• Objective
Return the lines of the listing below verbatim, everything from the line containing "How do I perform: Move" down to the line containing "Looking at the screenshot, I should 130,127.", with both of those lines included.
===== Given data =====
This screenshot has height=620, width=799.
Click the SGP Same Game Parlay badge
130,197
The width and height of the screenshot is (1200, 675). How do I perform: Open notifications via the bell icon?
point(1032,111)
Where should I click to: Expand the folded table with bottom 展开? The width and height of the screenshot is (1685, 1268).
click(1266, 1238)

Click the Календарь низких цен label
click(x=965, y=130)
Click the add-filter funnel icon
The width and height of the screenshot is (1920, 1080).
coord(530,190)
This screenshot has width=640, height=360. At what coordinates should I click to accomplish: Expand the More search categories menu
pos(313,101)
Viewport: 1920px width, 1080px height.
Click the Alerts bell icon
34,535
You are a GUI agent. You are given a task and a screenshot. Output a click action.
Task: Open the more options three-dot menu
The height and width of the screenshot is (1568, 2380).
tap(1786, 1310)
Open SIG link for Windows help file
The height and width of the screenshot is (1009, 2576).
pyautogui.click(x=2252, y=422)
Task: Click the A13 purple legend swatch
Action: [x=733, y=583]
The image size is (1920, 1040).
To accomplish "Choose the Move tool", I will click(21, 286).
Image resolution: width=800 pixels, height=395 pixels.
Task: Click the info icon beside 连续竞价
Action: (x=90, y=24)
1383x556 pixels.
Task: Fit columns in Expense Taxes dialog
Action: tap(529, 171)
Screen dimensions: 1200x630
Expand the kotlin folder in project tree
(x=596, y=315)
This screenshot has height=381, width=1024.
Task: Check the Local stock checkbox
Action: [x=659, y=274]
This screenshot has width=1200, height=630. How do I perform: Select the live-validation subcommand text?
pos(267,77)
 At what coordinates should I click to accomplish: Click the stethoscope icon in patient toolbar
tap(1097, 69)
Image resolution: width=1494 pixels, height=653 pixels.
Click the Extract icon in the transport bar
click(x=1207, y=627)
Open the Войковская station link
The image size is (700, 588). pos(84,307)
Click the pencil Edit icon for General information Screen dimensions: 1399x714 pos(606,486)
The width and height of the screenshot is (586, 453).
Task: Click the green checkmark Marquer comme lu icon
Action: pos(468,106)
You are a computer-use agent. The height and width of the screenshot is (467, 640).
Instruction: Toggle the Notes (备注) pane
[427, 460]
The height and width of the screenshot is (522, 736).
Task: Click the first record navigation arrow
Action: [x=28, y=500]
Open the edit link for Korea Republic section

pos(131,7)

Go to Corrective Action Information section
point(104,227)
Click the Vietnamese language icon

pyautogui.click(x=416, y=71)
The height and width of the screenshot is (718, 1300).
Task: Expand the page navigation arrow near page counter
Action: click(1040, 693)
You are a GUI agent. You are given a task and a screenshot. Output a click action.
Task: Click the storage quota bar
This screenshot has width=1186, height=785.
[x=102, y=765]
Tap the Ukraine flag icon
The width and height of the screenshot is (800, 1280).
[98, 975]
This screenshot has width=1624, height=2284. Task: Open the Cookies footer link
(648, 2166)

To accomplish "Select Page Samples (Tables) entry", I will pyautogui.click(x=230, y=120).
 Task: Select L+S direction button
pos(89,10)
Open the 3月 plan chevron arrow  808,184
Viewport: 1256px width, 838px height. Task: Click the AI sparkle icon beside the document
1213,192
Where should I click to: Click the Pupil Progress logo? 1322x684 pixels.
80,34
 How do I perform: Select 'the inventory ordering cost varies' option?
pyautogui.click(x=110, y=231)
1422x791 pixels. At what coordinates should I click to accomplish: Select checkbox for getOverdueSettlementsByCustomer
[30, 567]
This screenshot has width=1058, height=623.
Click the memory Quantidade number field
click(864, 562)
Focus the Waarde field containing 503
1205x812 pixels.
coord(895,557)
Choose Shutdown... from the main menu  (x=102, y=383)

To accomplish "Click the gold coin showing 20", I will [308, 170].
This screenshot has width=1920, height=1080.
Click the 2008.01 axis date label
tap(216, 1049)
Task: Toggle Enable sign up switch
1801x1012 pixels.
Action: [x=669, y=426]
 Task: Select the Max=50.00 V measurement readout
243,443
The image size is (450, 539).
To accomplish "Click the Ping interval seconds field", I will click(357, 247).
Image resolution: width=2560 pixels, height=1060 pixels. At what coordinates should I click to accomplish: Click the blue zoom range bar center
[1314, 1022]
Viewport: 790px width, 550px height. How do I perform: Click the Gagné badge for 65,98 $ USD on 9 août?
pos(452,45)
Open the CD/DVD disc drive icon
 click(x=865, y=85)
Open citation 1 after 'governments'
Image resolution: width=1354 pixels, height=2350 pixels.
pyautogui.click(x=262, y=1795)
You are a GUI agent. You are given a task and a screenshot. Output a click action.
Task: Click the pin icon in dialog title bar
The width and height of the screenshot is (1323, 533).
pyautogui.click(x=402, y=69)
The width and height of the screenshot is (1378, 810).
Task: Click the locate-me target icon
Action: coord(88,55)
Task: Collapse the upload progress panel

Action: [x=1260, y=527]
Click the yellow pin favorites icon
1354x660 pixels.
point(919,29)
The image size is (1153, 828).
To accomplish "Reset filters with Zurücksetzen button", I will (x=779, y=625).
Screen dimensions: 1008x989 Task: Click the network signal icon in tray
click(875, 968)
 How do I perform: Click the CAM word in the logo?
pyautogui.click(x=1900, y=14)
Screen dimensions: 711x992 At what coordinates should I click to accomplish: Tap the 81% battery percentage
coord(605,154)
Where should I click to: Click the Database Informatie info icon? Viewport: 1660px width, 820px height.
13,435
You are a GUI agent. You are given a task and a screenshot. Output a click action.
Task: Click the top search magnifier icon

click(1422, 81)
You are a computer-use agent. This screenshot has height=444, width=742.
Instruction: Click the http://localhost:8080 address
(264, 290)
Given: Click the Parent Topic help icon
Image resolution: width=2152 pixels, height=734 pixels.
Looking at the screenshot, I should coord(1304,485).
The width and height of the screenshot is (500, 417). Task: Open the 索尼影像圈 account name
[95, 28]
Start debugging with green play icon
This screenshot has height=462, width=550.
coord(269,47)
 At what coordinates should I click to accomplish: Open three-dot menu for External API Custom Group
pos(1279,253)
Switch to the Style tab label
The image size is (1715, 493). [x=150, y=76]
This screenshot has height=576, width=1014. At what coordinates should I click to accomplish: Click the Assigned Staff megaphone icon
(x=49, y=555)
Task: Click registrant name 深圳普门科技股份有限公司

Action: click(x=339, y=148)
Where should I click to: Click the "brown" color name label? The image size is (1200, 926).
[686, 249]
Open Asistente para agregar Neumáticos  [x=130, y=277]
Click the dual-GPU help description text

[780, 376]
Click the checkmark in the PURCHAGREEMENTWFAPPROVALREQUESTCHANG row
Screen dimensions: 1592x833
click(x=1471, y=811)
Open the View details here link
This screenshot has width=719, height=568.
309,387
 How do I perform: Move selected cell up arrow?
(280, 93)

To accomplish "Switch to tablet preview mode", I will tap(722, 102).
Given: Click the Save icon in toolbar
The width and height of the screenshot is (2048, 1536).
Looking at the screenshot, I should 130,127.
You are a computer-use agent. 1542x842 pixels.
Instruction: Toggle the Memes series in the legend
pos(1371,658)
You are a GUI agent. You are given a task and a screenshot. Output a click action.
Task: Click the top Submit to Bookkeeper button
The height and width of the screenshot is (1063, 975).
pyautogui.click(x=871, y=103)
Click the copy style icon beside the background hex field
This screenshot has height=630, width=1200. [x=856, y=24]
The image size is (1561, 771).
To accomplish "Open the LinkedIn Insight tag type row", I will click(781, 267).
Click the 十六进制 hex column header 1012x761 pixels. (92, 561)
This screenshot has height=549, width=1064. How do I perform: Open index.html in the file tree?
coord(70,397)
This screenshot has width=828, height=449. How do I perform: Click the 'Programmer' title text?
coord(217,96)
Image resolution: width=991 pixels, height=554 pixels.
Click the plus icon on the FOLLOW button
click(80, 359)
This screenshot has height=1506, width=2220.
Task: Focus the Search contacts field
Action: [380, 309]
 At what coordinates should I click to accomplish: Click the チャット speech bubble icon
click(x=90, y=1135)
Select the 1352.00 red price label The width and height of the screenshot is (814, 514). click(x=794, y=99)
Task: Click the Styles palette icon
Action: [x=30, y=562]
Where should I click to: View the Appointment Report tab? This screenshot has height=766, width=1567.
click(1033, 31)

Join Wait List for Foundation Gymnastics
=====
• Result
 How do I perform: Move selected cell up arrow?
(280, 93)

To accomplish "Switch to tablet preview mode", I will tap(722, 102).
Given: Click the Save icon in toolbar
The width and height of the screenshot is (2048, 1536).
Looking at the screenshot, I should 130,127.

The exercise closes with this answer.